[Listed records Boundary: Start]

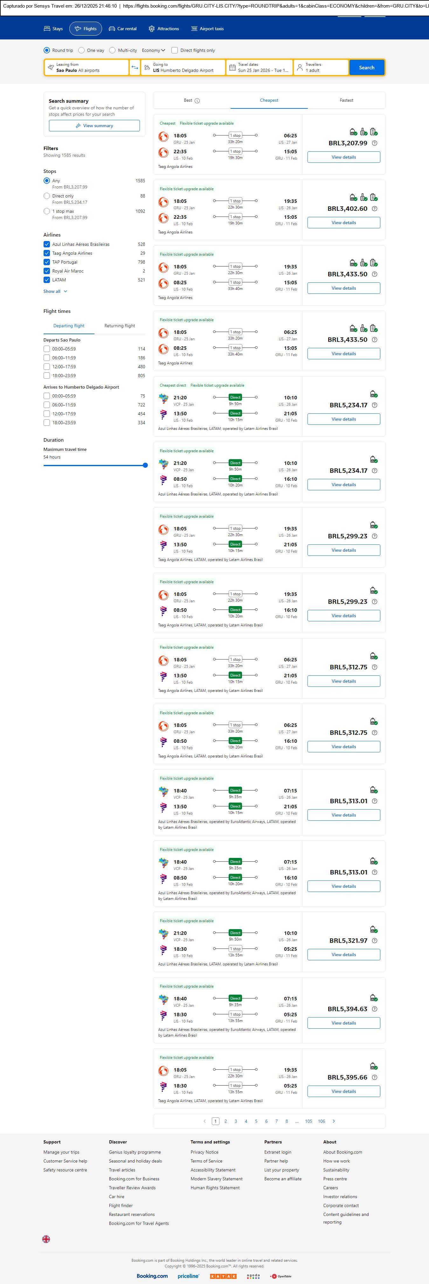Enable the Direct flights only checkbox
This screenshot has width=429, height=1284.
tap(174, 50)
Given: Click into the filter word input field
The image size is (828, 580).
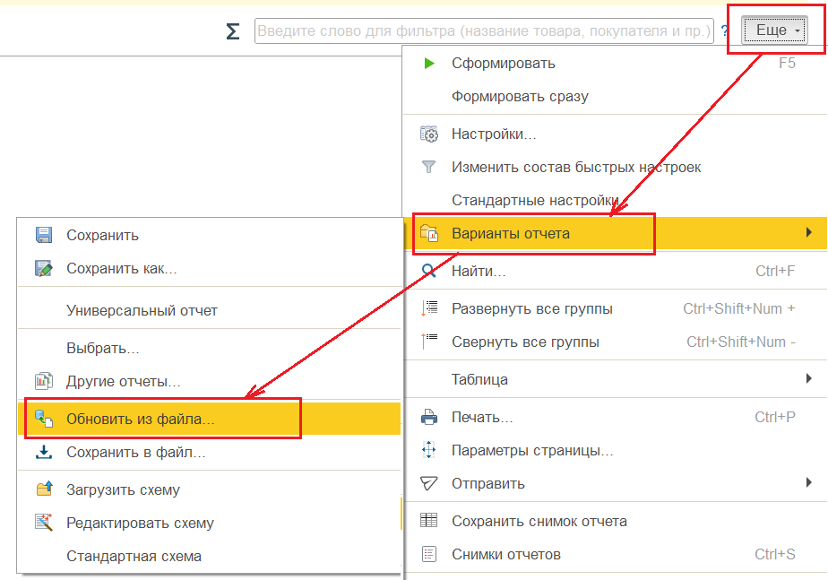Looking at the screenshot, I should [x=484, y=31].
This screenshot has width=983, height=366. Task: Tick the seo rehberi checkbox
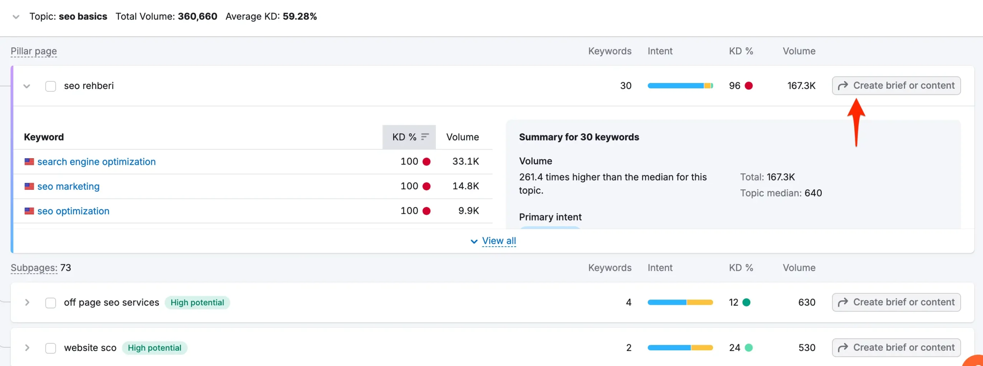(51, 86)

[Listed records Boundary: End]
[Listed records Boundary: Start]

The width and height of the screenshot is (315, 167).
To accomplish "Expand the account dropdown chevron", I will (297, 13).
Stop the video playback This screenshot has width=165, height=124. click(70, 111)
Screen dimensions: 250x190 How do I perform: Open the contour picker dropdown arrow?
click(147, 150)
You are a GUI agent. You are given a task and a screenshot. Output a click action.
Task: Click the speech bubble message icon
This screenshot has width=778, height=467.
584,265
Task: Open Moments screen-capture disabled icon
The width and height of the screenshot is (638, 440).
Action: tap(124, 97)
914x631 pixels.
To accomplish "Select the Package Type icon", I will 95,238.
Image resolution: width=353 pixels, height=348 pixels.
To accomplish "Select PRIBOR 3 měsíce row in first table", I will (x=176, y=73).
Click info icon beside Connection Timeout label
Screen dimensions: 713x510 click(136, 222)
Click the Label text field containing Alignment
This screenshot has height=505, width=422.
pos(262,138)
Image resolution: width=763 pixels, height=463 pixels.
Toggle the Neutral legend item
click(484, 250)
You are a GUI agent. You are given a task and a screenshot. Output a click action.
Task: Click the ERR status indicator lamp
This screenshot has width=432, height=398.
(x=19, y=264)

[Listed records Boundary: End]
[Listed records Boundary: Start]

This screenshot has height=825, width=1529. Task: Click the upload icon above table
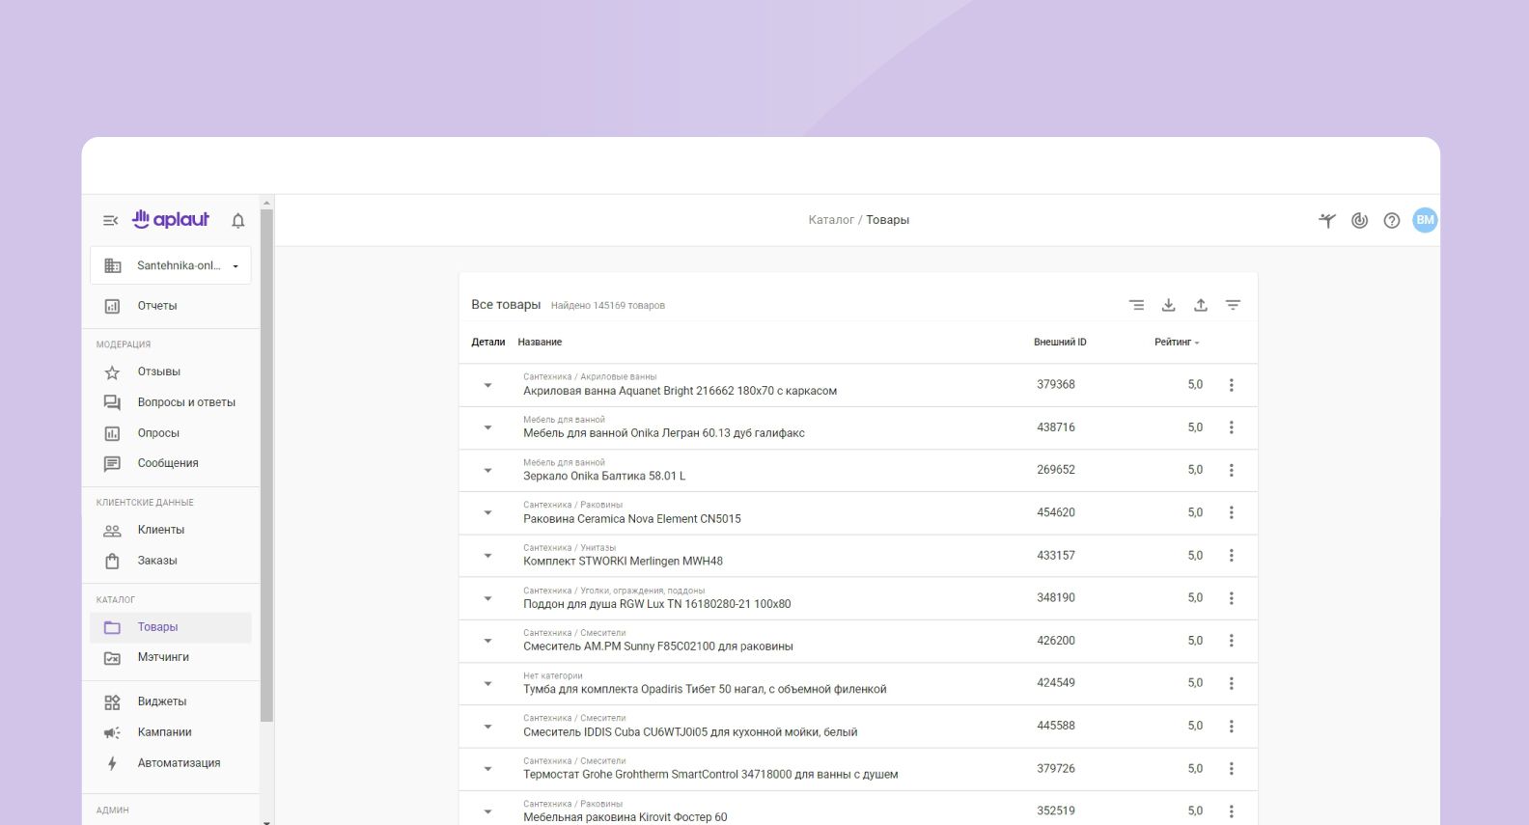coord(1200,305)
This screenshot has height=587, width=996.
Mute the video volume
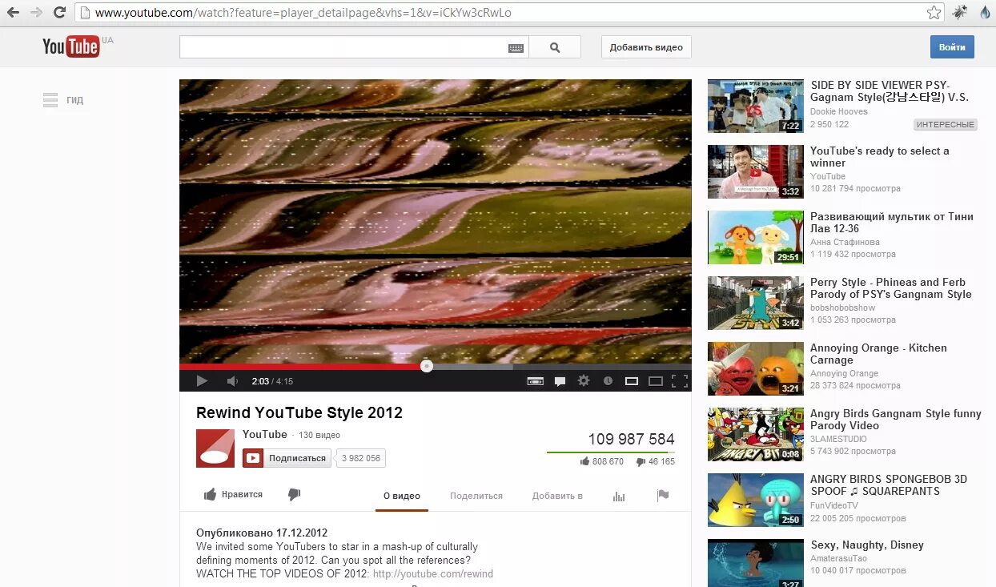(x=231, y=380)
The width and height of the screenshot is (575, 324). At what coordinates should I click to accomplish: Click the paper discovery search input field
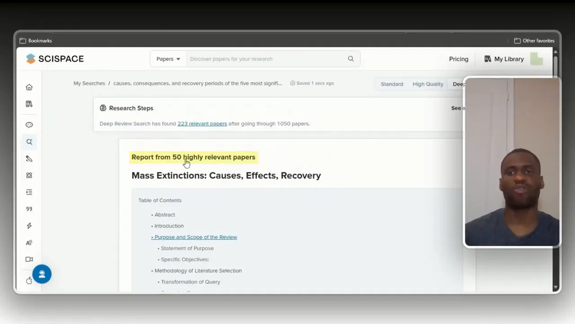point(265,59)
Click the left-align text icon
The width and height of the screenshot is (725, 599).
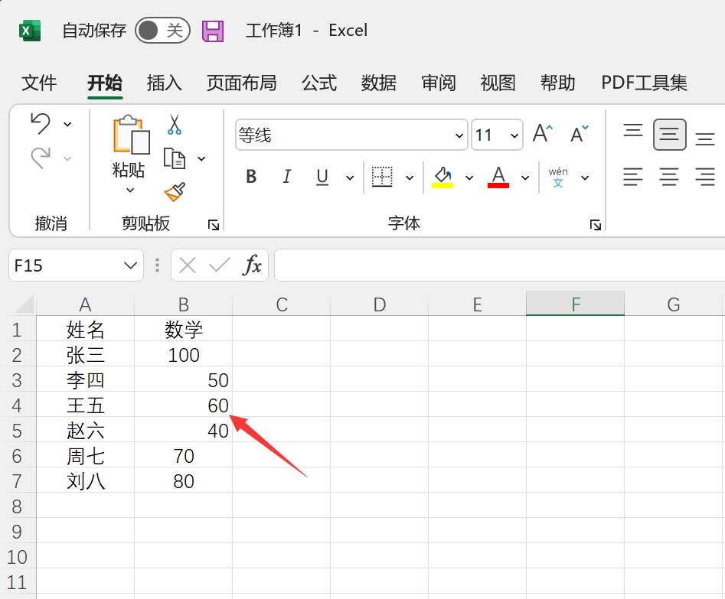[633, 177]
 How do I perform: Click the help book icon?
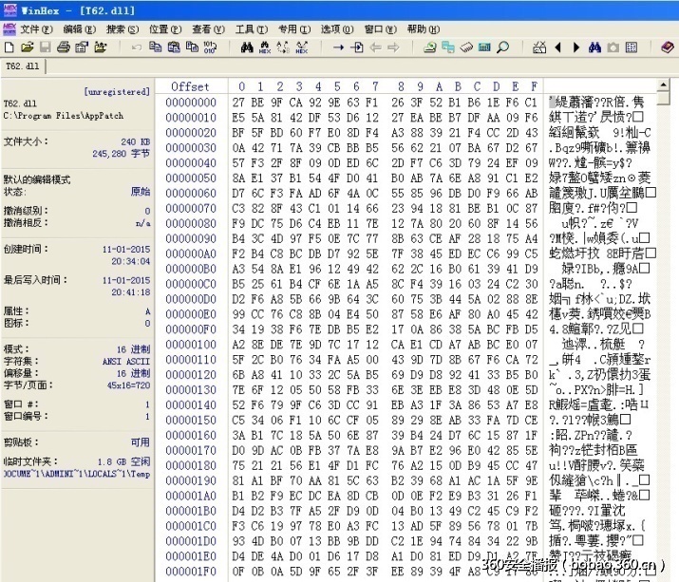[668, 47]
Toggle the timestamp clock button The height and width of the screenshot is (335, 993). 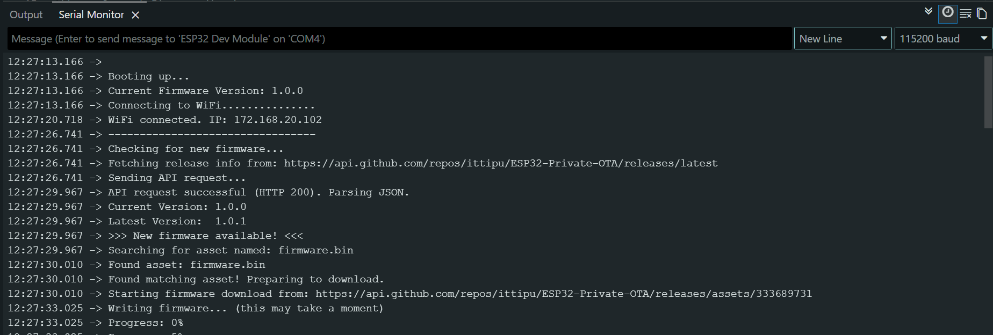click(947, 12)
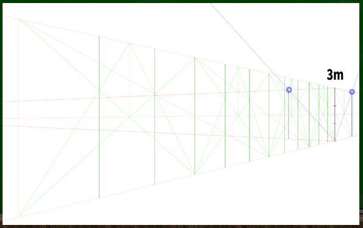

[Listed records Boundary: End]

§ What is expected
Filter the listing above down to the lines that contain the word "pixels".

§ Answer space
914x631 pixels.
Image resolution: width=353 pixels, height=348 pixels.
Image resolution: width=763 pixels, height=463 pixels.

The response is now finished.